__WHAT YOU WILL DO__
Return all of the entries word for word, but omit the pictures they contain.

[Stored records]
=== Begin Enclosure ===

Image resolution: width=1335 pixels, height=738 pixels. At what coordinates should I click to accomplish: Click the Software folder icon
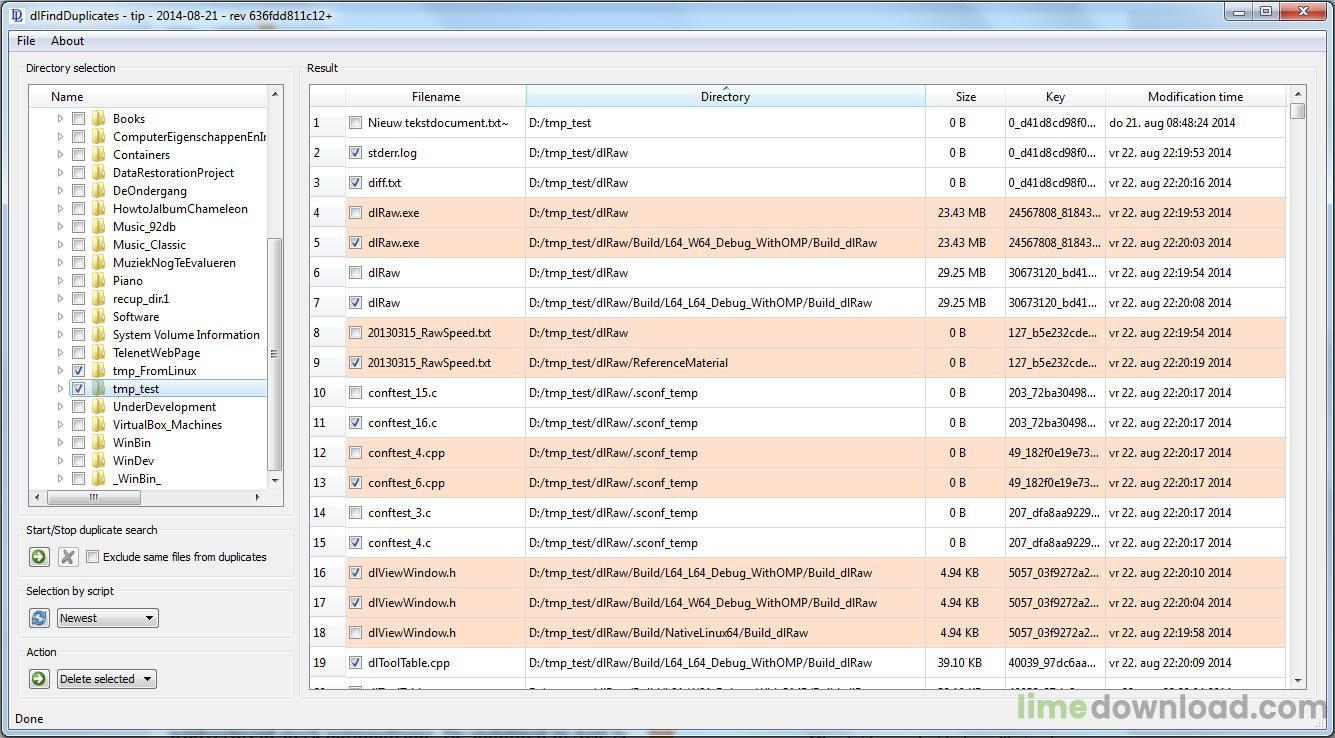[x=99, y=317]
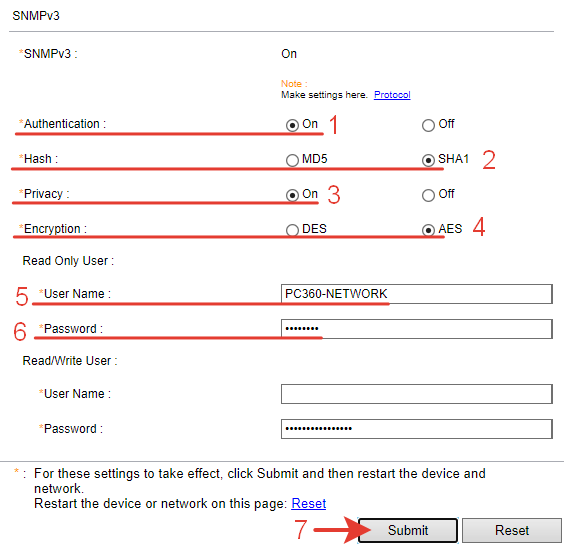
Task: Click the SNMPv3 section heading
Action: click(x=36, y=16)
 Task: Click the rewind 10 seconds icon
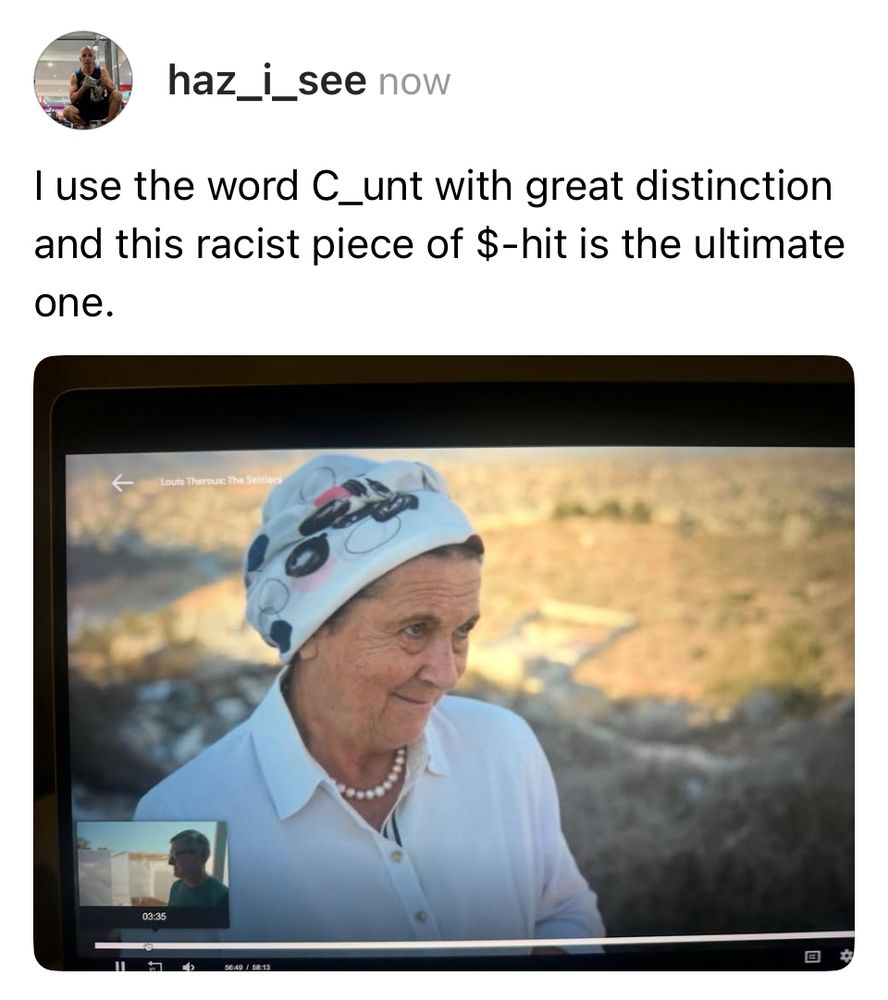pyautogui.click(x=155, y=966)
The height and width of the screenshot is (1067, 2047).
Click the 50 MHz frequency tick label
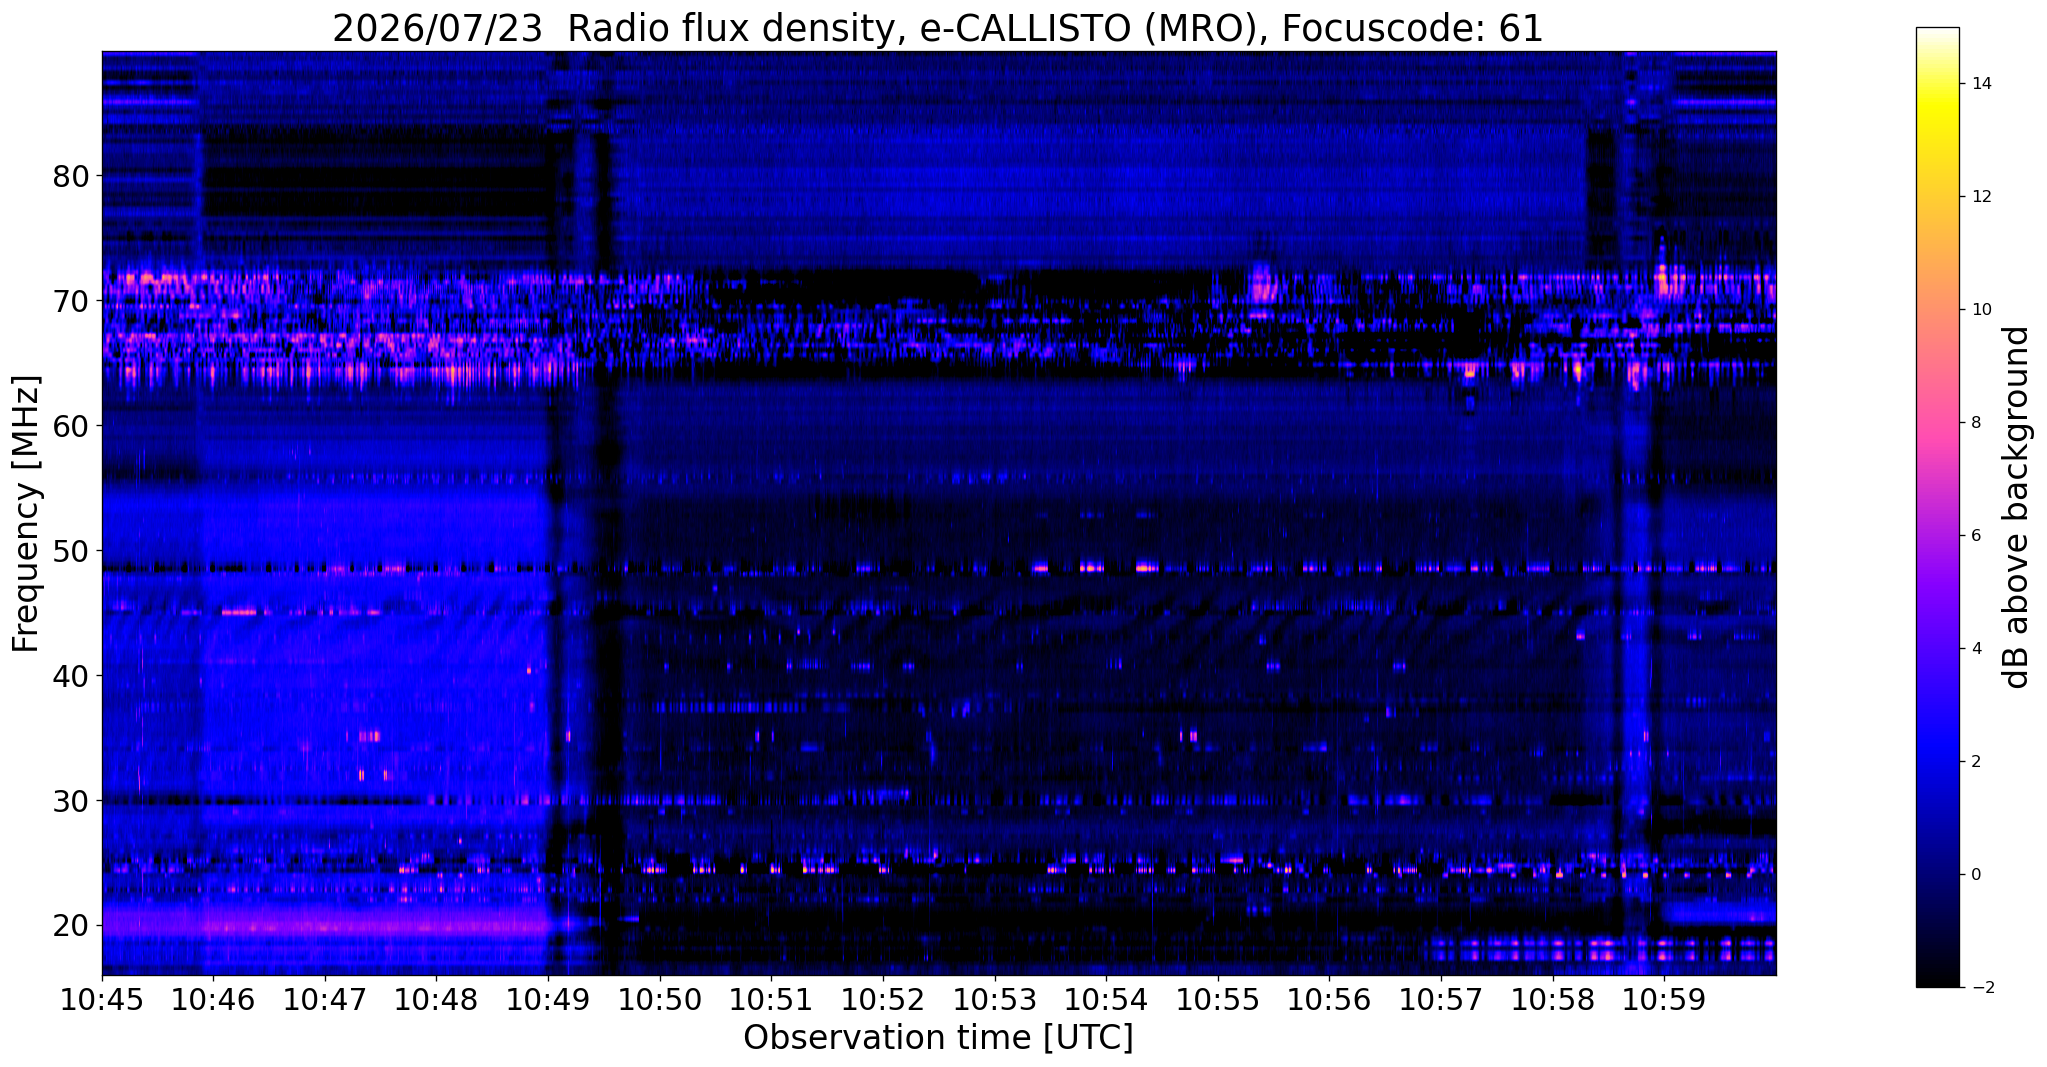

=== End Enclosure ===

__SOLUTION BELOW__
Image resolution: width=1335 pixels, height=738 pixels. At what coordinates should I click to accomplish: Click the Software folder icon
[x=99, y=317]
Task: Click the SNMPv3 section heading
Action: click(x=36, y=16)
 Task: Click the rewind 10 seconds icon
pyautogui.click(x=155, y=966)
The height and width of the screenshot is (1067, 2047).
Click the 50 MHz frequency tick label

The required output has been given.